At 9 a.m., team members turn from their desks and assemble around a modest table. After five minutes of mindfulness exercises, they begin reviewing new patients and existing patients who are experiencing complications or are in need of additional support. After discussing a patient’s medical issues, staff members divvy up duties for what the patient needs—a care coordinator will volunteer to call the patient back to talk about his or her goals, or the physical therapist will schedule an appointment to address pain issues, or the pharmacist will do a review to make sure the patient is on the right combination of medications. The approach sounds simple, but it’s completely different from standard American health care, in which the various practitioners often only know what they see in the chart—if they even have time to thoroughly review it.
Over time, that approach saved Theresa Munoz Wynn’s life. First, she started getting mental health and nutrition counseling. With Coleman, she began to devise an exercise plan. Every once in a while, when her steps toward self-care faltered, she would be the subject of that 9 a.m. meeting, and, Munoz Wynn said, the team would come back to “regroup and redirect my care until we found a self-management approach that worked.”
Today, Munoz Wynn doesn’t smoke. She has lost 100 pounds, is no longer diabetic, and doesn’t have high blood pressure. The only medication she still takes is an antidepressant. With more energy, she has picked up hobbies. She crochets now. She has joined some clubs. She is back in school, working toward a bachelor’s degree in business.
In March 2016, Lindsay and Glaseroff presented the initial results of their approach, based on the clinic’s first 253 patients.

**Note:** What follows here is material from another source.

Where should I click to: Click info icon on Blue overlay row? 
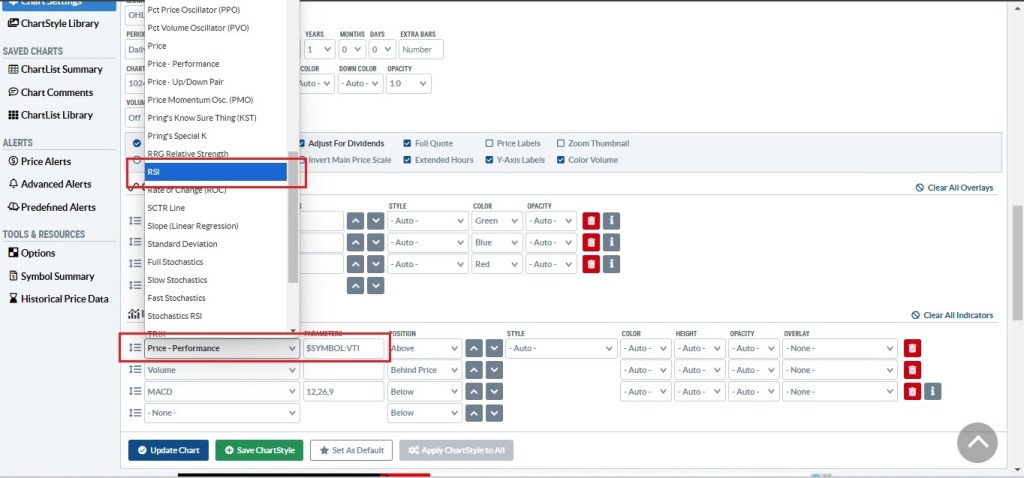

After six months at SCC, the overall cost of their health care dropped by 13 percent compared to the previous six months, largely due to a 59 percent drop in ER visits and a 29 percent drop in inpatient admissions. (Those numbers exclude one astronomically expensive heart transplant patient.) Using the $43,000 average health care cost figure, that would amount to a savings of about $1.4 million in one year for that cohort.
Today, Lindsay and Glaseroff are in the midst of moving back to their beloved Humboldt, which Lindsay missed every day of the five years they spent at Stanford. Glaseroff will commute to Milstein’s Clinical Excellence Research Center, where he will help spread SCC’s model and others the center has developed. Lindsay, meanwhile, will be working remotely with the Pacific Business Group on Health, a large group of self-insured employers who are looking for ways to improve the quality of care and reduce costs, and might be willing to test out SCC’s model.
Spreading that model will depend in part on how the Trump administration and Congress approach their promise to “repeal and replace” Obamacare. A key provision in the Affordable Care Act was the creation of the Center for Medicare & Medicaid Innovation, which supports the development and implementation of new models of care delivery. Recently, the Department of Health and Human Services, which runs the CMMI, released a new rule for care for medically fragile patients based in part on Stanford’s model. But Tom Price, the new health and human services secretary, has made no secret of his disdain for the CMMI and any effort to reform fee-for-service payment.
The stakes are not merely financial. The care Theresa Munoz Wynn gets from SCC has restored not just her health, but also her dignity and self-worth. “I’m a person, not a statistic,” she said. “I don’t want to sit and die anymore. I want to live.”